Compared to my previous living arrangements, the costs have increased but so has the quality. In general, I expect rent in the area to increase quite a bit so owning made sense financially as a way to protect myself against that increase in cost of living and against high inflation (e.g., leveraged investment in real estate).
I have a pretty flexible budget for groceries compared to a typical Food Plans of about $125 a week. I buy groceries at Whole Foods using the Amazon Visa Rewards card so I get a 5% cash back that helps.
Not much has changed from my previous money diary in this aspect. Inflation has contributed to a higher budget in groceries. Amazon started charging delivery fees in the area so I am happy I still live a block from a Whole Foods Market.
I own a 2016 Kia Soul which I have back home in Puerto Rico and my mom uses.
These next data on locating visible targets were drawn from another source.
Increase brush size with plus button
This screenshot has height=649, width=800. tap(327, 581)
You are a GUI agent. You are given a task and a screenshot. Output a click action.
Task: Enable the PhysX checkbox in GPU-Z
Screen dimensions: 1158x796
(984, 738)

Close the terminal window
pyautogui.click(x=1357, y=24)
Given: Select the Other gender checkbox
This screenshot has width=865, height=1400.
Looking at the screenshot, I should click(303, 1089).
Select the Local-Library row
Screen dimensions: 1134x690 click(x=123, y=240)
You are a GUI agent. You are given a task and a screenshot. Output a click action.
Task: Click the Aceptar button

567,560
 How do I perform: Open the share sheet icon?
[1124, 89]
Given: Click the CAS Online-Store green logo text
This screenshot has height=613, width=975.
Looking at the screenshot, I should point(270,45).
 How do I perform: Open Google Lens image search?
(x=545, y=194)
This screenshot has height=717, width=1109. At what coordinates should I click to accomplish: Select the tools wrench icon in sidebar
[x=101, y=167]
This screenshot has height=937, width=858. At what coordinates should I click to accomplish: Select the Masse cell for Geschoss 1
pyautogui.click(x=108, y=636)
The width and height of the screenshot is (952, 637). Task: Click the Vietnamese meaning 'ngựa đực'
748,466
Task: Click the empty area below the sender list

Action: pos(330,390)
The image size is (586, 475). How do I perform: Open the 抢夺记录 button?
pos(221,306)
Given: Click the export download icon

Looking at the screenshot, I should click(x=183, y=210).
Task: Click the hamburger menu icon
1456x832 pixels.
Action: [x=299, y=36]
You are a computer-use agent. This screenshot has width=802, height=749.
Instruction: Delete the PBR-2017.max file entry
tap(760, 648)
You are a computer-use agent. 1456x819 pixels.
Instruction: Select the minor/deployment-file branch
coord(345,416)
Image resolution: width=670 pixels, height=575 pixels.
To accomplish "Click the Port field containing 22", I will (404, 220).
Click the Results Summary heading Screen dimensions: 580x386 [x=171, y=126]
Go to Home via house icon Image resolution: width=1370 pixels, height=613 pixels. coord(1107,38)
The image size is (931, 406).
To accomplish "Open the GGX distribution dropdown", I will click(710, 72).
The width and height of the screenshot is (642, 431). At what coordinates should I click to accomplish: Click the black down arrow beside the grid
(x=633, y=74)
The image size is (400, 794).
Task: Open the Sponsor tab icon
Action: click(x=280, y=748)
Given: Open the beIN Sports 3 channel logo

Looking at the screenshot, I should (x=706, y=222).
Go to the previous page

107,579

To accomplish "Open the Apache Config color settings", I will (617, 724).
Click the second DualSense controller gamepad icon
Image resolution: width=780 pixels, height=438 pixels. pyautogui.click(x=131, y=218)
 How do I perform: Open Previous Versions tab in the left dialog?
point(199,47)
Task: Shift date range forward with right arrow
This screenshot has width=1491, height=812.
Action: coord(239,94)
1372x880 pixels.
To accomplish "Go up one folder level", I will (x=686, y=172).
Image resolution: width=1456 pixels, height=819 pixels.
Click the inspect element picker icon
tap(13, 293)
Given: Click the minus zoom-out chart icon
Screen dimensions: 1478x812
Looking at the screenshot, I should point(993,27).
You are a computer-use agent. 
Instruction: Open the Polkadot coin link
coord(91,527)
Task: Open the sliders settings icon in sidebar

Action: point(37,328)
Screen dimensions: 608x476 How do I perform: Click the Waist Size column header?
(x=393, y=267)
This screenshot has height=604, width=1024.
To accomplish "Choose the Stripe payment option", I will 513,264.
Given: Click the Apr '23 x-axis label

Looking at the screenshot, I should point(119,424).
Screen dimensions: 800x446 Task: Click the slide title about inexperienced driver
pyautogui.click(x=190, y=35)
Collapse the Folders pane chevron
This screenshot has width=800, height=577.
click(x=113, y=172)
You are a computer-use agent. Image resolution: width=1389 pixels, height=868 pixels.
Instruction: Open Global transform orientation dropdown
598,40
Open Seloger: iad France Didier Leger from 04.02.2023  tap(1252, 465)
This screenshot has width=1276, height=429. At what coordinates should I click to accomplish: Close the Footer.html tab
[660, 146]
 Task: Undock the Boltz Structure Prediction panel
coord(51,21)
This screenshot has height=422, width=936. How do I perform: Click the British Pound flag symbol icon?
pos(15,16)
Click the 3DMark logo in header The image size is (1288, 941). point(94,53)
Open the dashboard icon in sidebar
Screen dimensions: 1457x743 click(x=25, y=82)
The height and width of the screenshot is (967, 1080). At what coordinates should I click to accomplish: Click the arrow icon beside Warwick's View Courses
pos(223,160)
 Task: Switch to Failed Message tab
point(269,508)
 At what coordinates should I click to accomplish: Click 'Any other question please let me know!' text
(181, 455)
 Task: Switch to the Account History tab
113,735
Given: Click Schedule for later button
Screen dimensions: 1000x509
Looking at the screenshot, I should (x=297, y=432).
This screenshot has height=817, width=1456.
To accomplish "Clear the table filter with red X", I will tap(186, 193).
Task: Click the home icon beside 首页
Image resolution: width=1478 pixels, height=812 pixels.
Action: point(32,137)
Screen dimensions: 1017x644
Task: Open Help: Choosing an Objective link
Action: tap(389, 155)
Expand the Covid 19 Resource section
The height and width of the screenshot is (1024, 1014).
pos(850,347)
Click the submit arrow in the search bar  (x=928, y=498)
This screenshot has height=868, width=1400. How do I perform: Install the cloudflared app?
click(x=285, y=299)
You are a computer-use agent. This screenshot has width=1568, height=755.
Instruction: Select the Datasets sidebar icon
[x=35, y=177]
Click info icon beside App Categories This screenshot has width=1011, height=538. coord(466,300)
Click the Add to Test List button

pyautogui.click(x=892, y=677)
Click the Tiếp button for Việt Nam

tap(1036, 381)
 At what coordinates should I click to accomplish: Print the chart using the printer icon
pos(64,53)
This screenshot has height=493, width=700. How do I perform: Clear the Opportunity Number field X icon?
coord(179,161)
I have SmartBenefits as a federal employee so I have subsidized public transporation.
I finish paying for the car next year so I have divided the balance by 12 to make it comparable to other annualized / monthly expenses.
Miscellaneous expenses may include going out every so often or buying a videogame.
I won’t have too much savings but allocating about a couple hundred bucks every couple months for when I go on break.
This section is the highlight of the comparison with the previous money diaries. My modified adjusted gross income (MAGI) passed the Roth IRA limits which meant I had to adapt my tax-advantage strategies. Contributing to a Roth IRA is no longer an option and traditional IRA contributions would not work well since I already contribute through 401(k) like accounts. I also opted for a non HDHP/HSA insurance since I expect to have some higher use of certain services.
My plan was to keep contributing the maximum available for my 401(k) / 403(b) / TSP plan as an employee ($20,500) which also maximizes the 5% employer matching contribution. For retirment, I also contribute to my federal pension plan (FERS). The trick is to be savy on how to work with the consulting income. For that, I maximize both a 401(k) Solo (employer contribution) and SEP IRA for a total of 50% of my compensation between the two accounts.
Federal and state income taxes: $42,883. Since my taxable income exceeds the OASDI limit, it helps reduce my effective total income tax quite a bit. Maximizing the tax-advantage instruments and switching from Roth to traditional allows me to pay a lower effective tax rate even at higher earnings.
I am still able to save about 50% of my gross compensation which allows me to be on track to continue saving at least one year earnings by age 30. I already have one year earnings saved for retirement, but as my income increases I need to keep my savings up-to-par.
In conclusion, I have been able to meet the goal of growing my earnings and keeping my savings at the same rate (50% taxes + expenses, 50% savings). The tax-advantage / retirement portion of savings has decreased from 75% to 60% as consequence of the higher earnings (contributions are now traditional rather than ROTH). Still, the total amout of savings has increased about 267%.